経 営 関 連 情 報

2003年06月11日-002
食品表示の信頼性回復にトレーサビリティ構築

 昨年1月に発覚した食肉の原産地偽装事件に端を発して、次々と食品の偽装表示が明るみに出たことで、食品の表示制度に対する消費者の信頼は大きく揺らいでいる。農林中金総合研究所はこのほど、食品表示の信頼性回復のためには、表示制度の見直しによる一層の充実・改善に加え、トレーサビリティシステムを構築していくことが有効との報告書をまとめた。

 トレーサビリティシステムとは、その食品がいつ、どこで、どのように生産・流通されたかが分かる仕組み。食品の表示を最終的に保証するもので、同システムの導入によって、各段階で食品とその情報を追跡し、また遡及できるようにすることによって、表示された情報の信頼性を向上させることが期待できるとの考えだ。

 一方、農水省と厚労省は昨年12月、「食品の表示に関する共同会議」を設置し、最優先課題として、期限表示の用語・定義の統一について検討してきた。現在、劣化速度が比較的緩慢な食品の期限表示については、「品質保持期限」と「賞味期限」の2つの用語が存在し、劣化速度が速い食品に対する「消費期限」については2つの定義が存在することから、消費者・食品事業者双方から分かりにくいとの指摘がある。

 上記共同会議が今年3月にまとめた報告書では、加工食品の期限表示を「賞味期限」に統一し、また「消費期限」の定義については、消費者や事業者の混乱を解消するため、統一を図るべきだとの考えを明らかにしている。

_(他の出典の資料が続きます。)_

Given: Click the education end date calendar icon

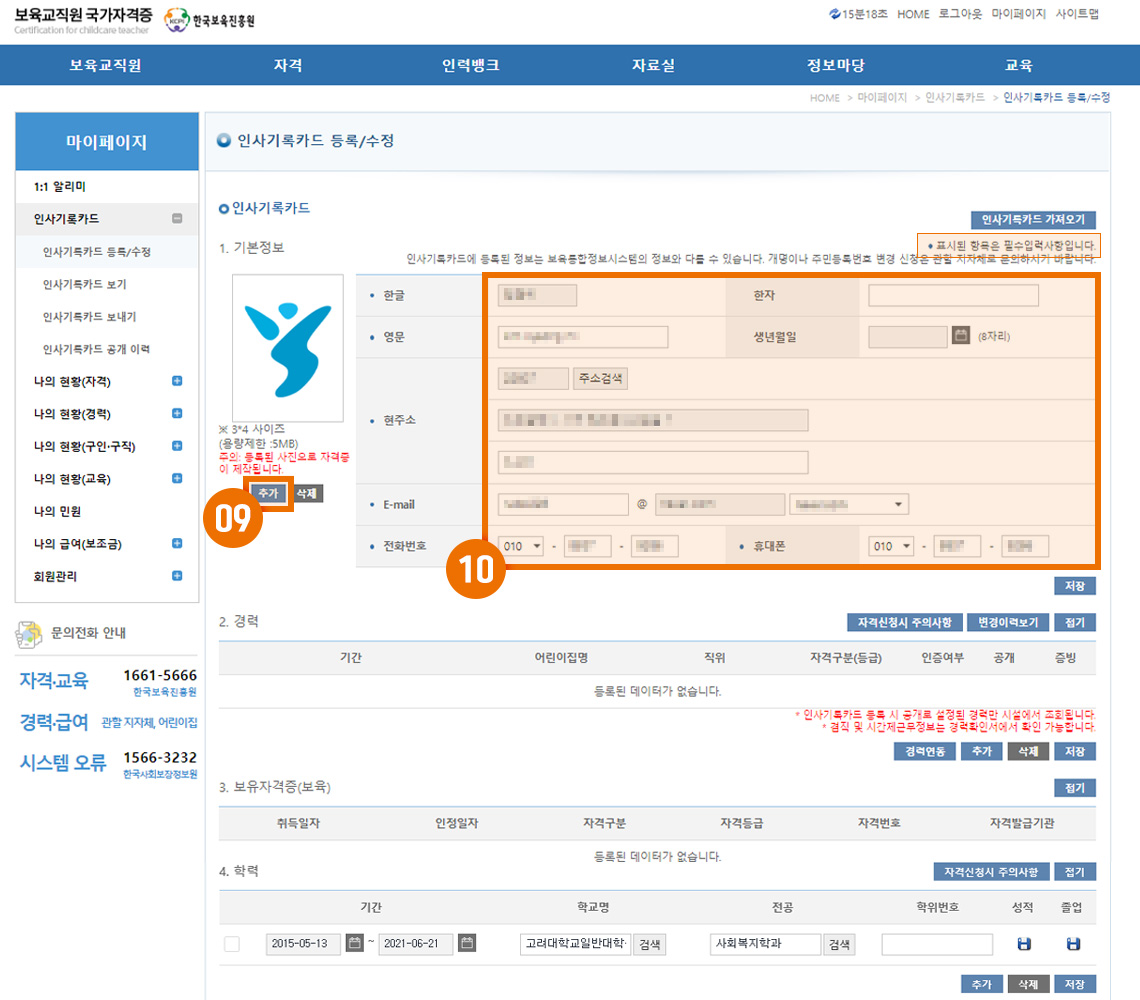Looking at the screenshot, I should (466, 943).
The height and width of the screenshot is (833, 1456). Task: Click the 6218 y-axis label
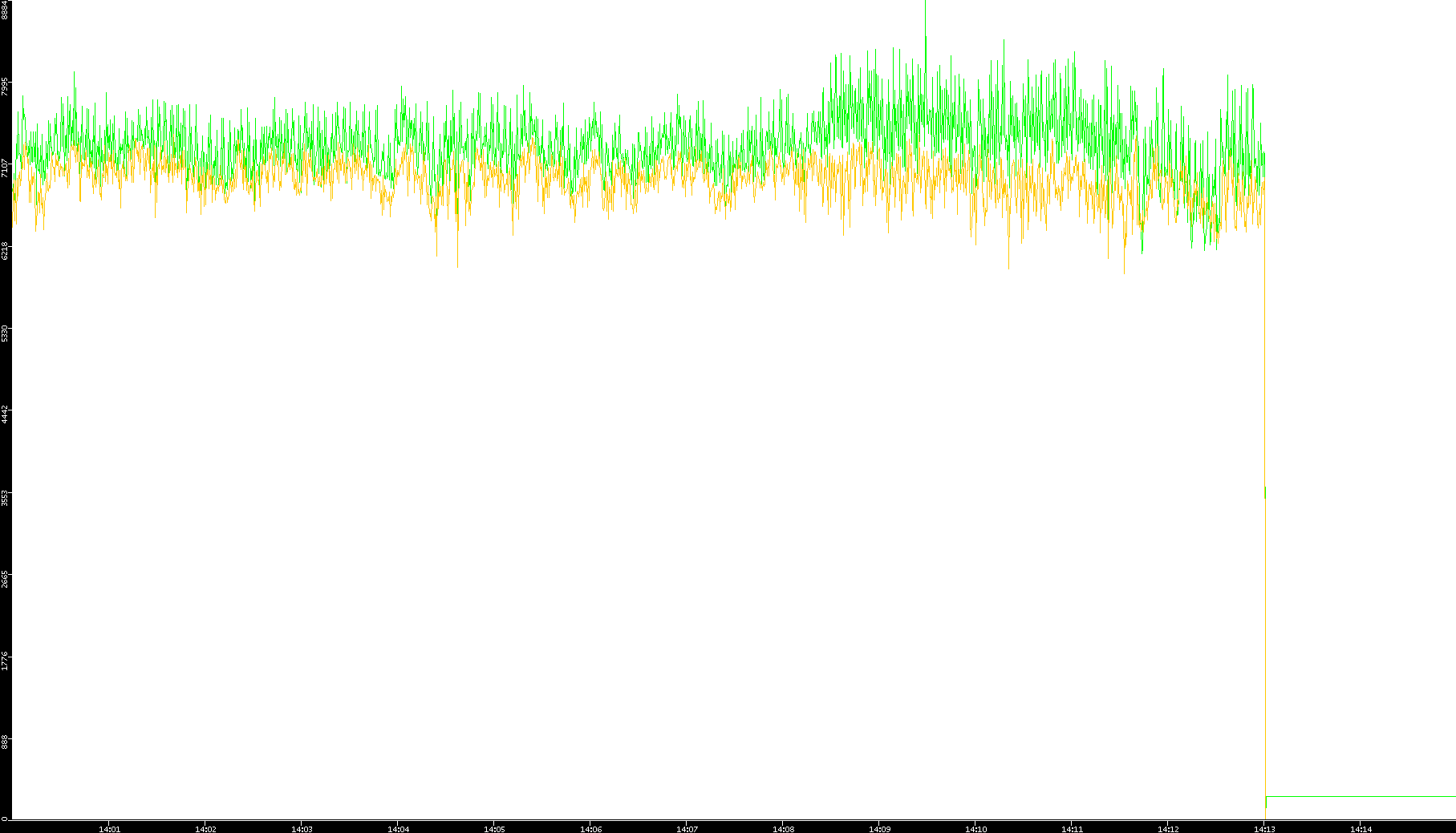5,250
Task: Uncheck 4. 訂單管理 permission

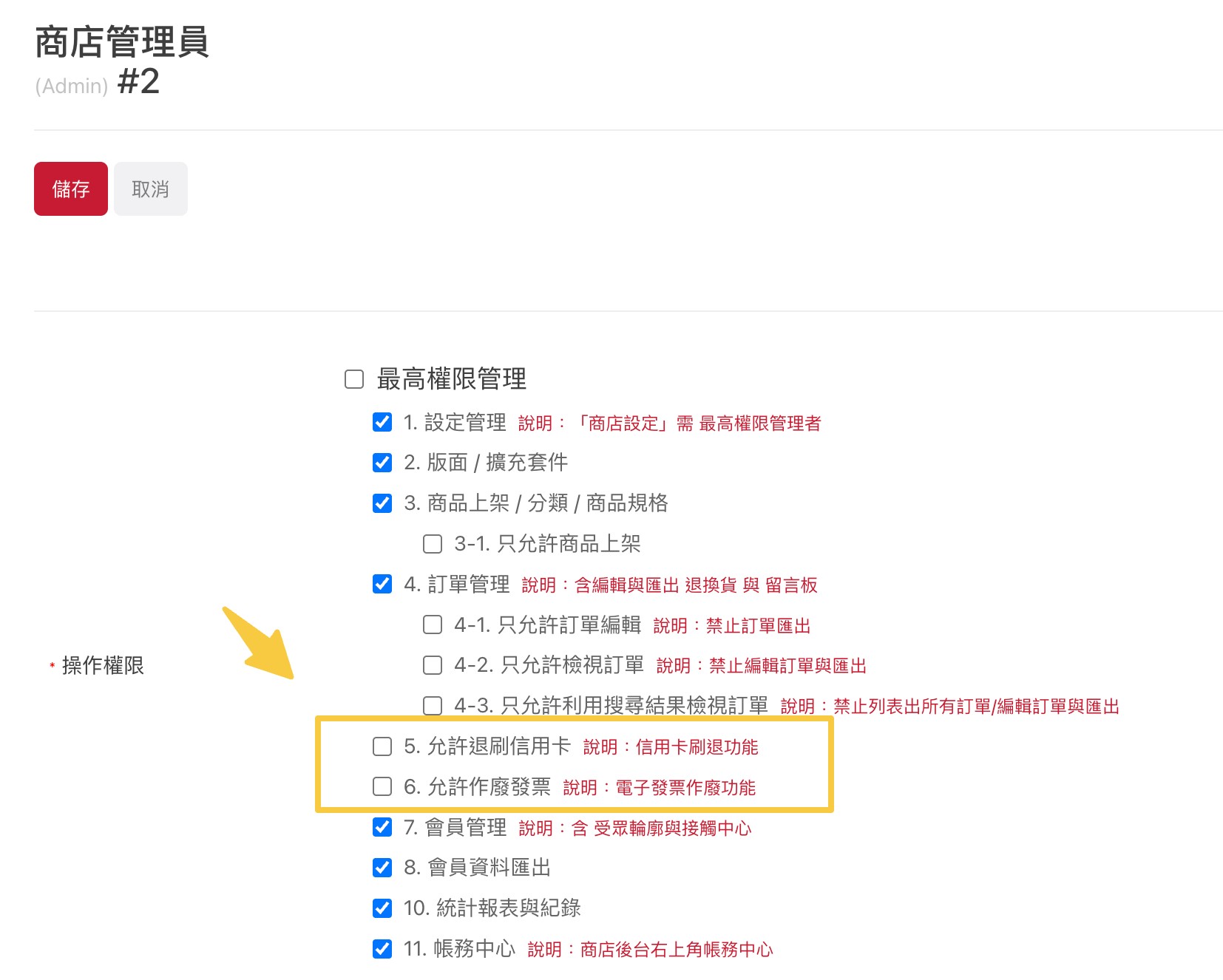Action: [382, 584]
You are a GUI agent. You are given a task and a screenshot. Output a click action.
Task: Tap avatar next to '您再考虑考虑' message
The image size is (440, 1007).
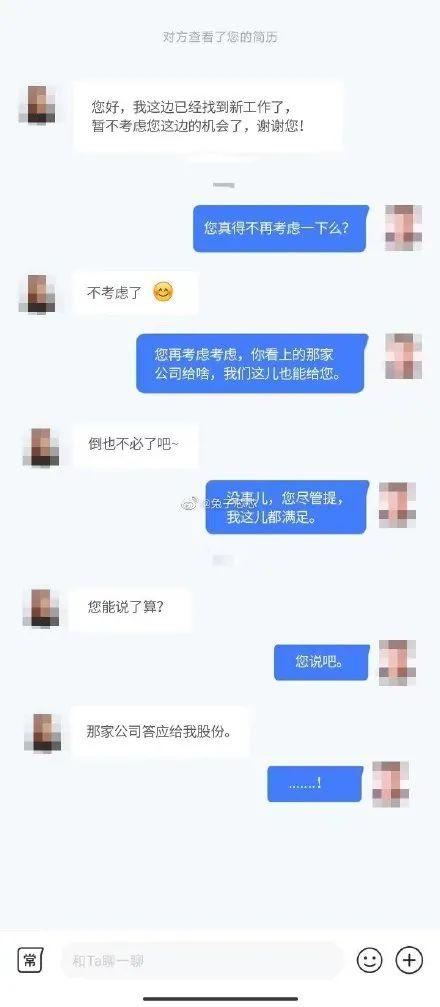point(403,356)
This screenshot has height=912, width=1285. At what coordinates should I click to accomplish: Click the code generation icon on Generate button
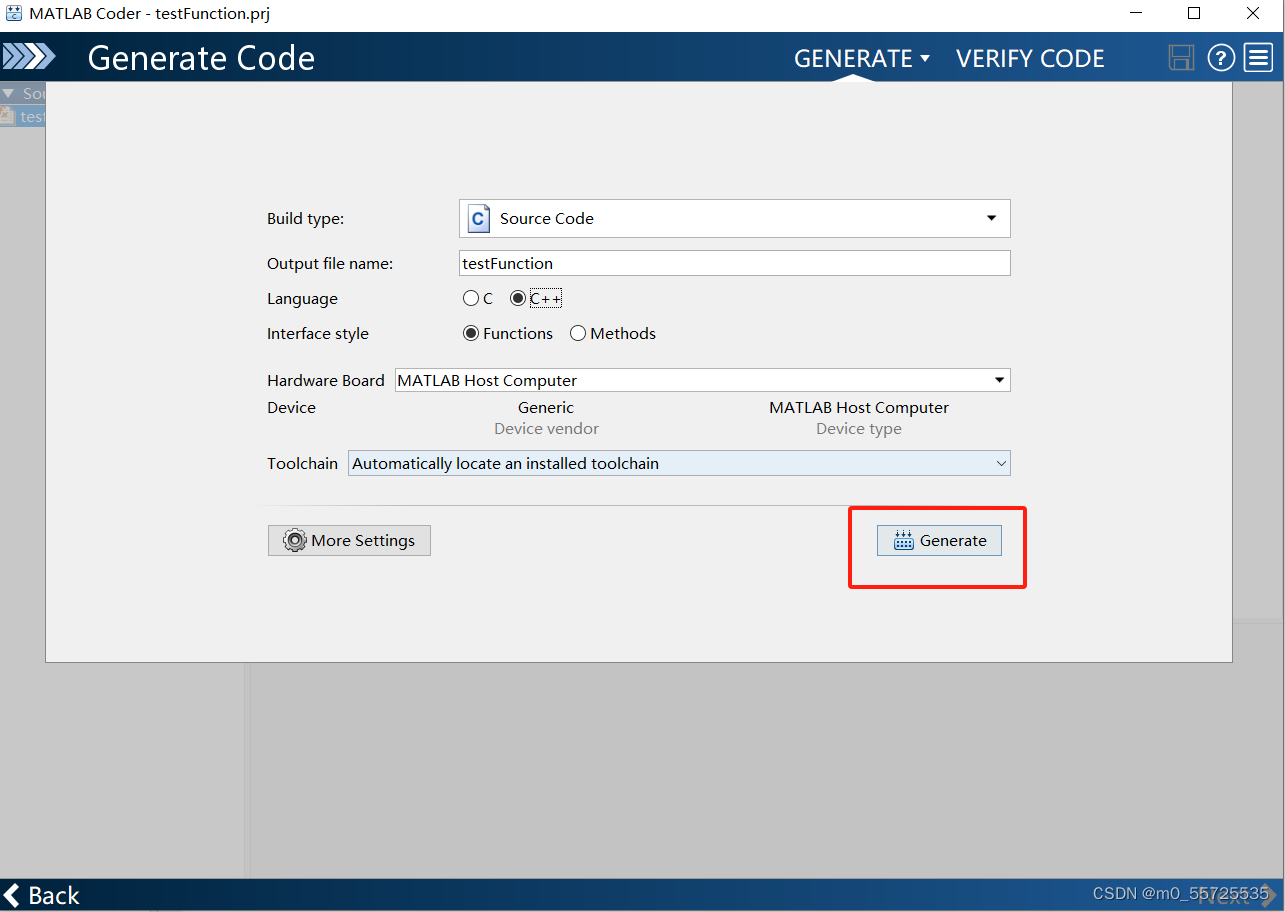coord(903,540)
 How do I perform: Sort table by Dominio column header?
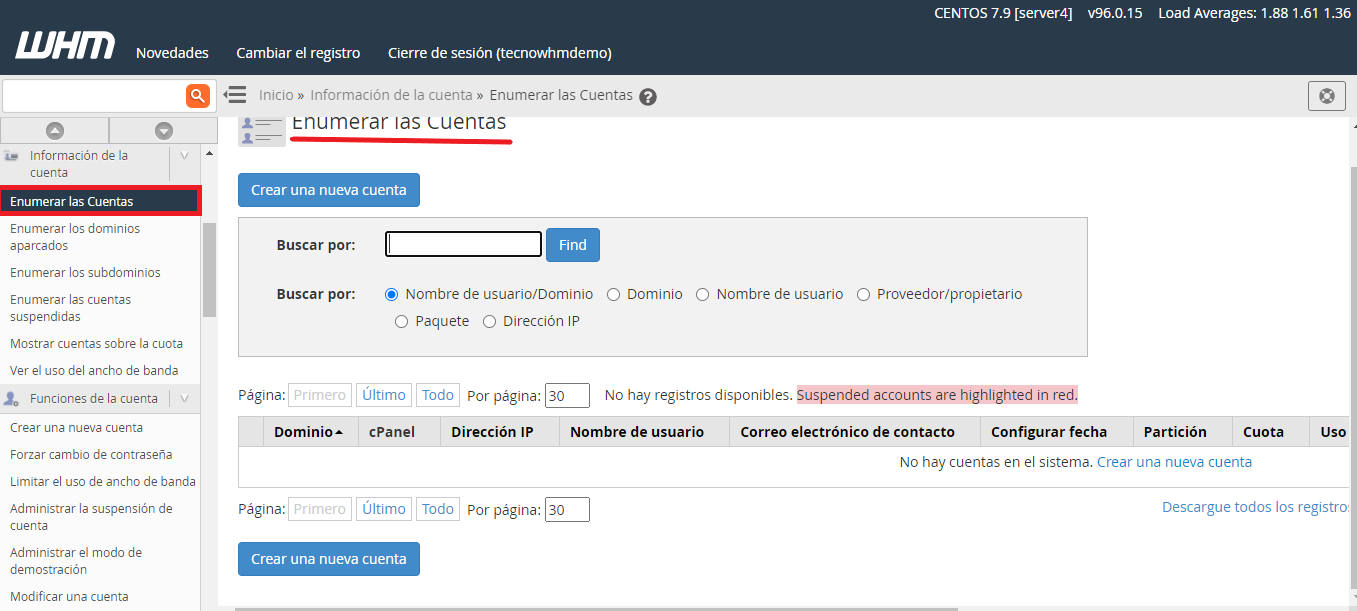(x=307, y=432)
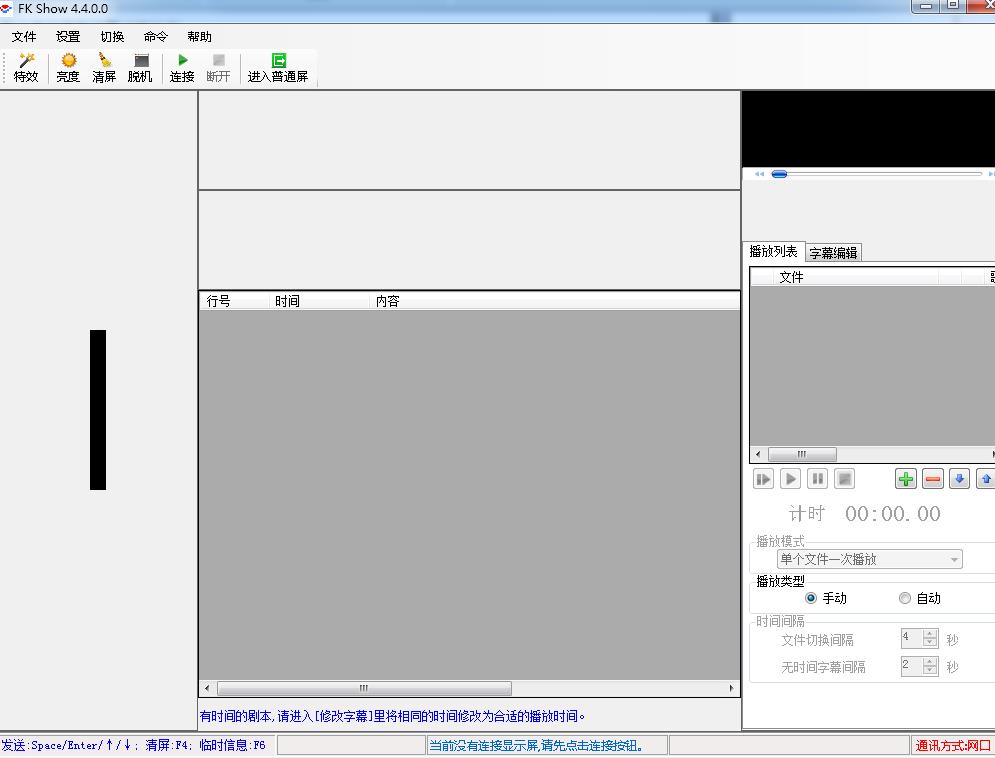Image resolution: width=995 pixels, height=758 pixels.
Task: Decrease the 无时间字幕间隔 spinner value
Action: click(x=931, y=671)
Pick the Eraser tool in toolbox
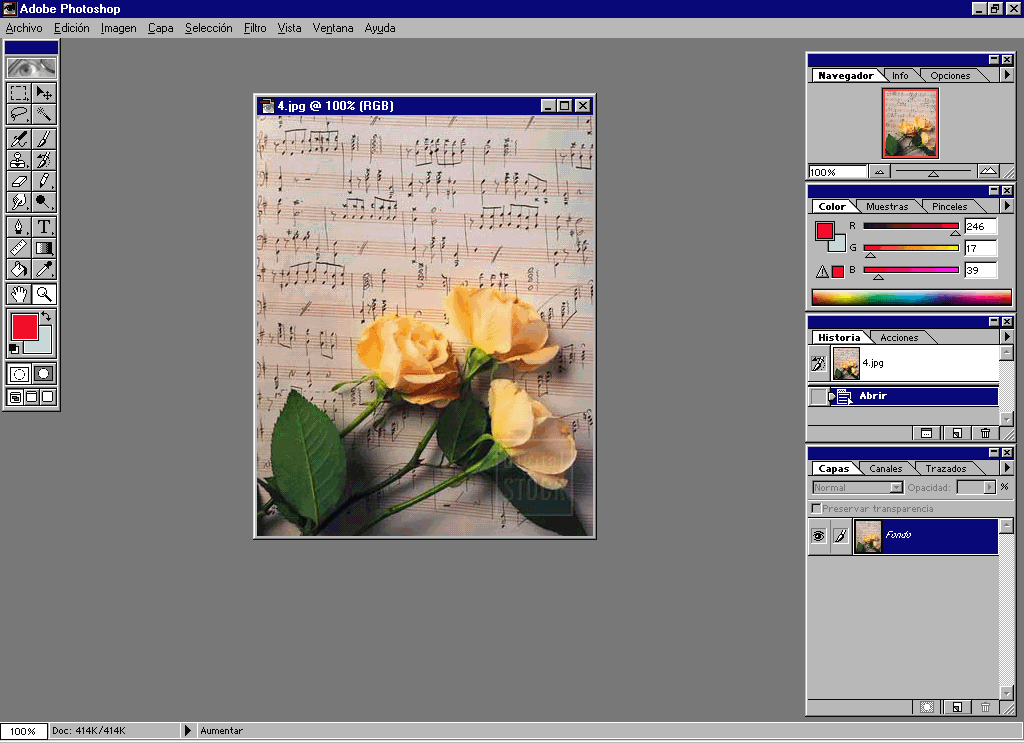The image size is (1024, 743). tap(19, 181)
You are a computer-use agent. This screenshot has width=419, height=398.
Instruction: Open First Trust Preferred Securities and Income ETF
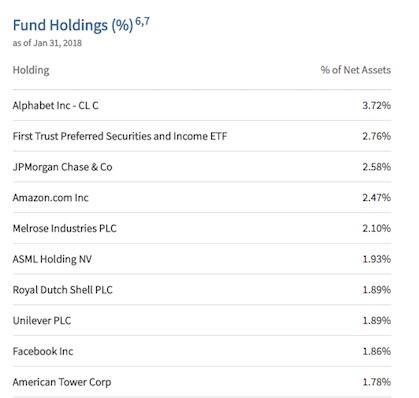120,136

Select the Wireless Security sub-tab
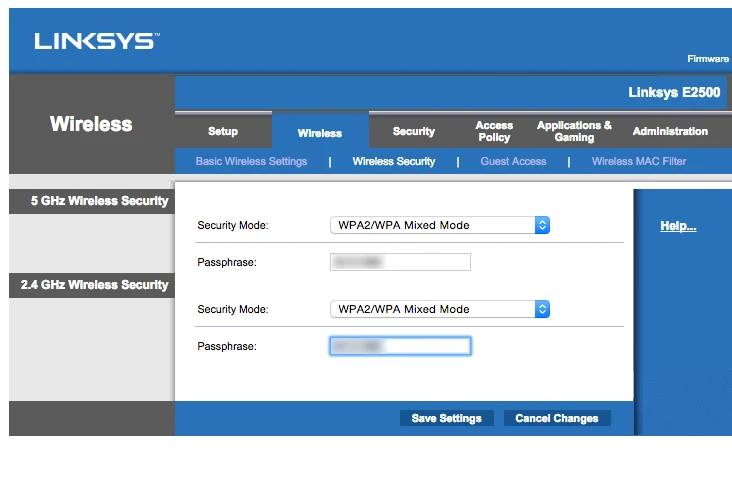coord(393,162)
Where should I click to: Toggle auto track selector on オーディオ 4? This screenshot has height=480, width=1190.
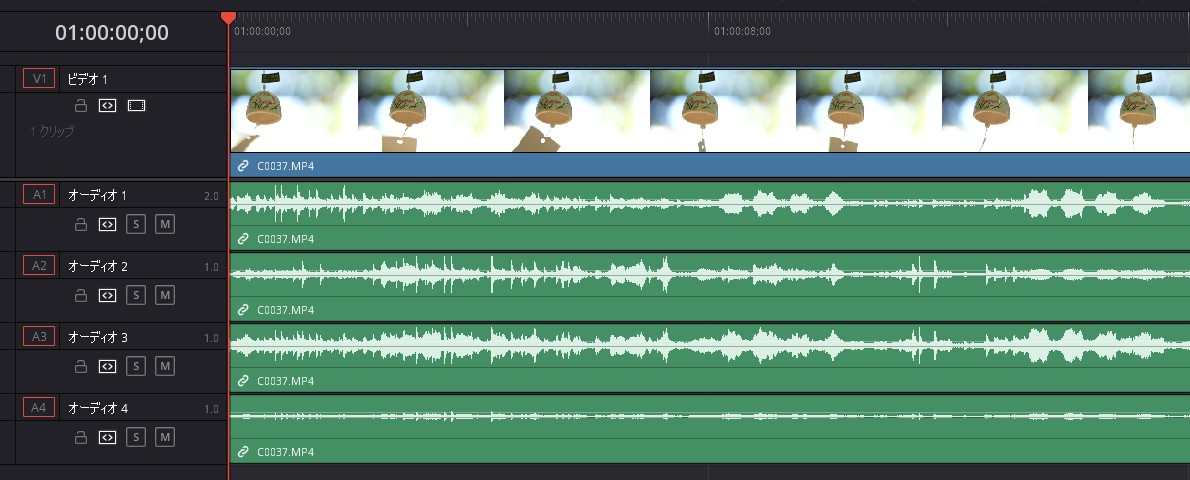(108, 437)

 このような見直しを通して、食品の表示制度が正しく機能すれば、国内の産地ブランドが確立し、国産品の振興に役立つ。国内の産地にとっては、トレーサビリティに取り組むことで、蓄積された情報を戦略的に産地の付加価値を高める目的で利用することが重要になる。これらの総合的な取組みが食品表示の信頼性回復への道のりとなる。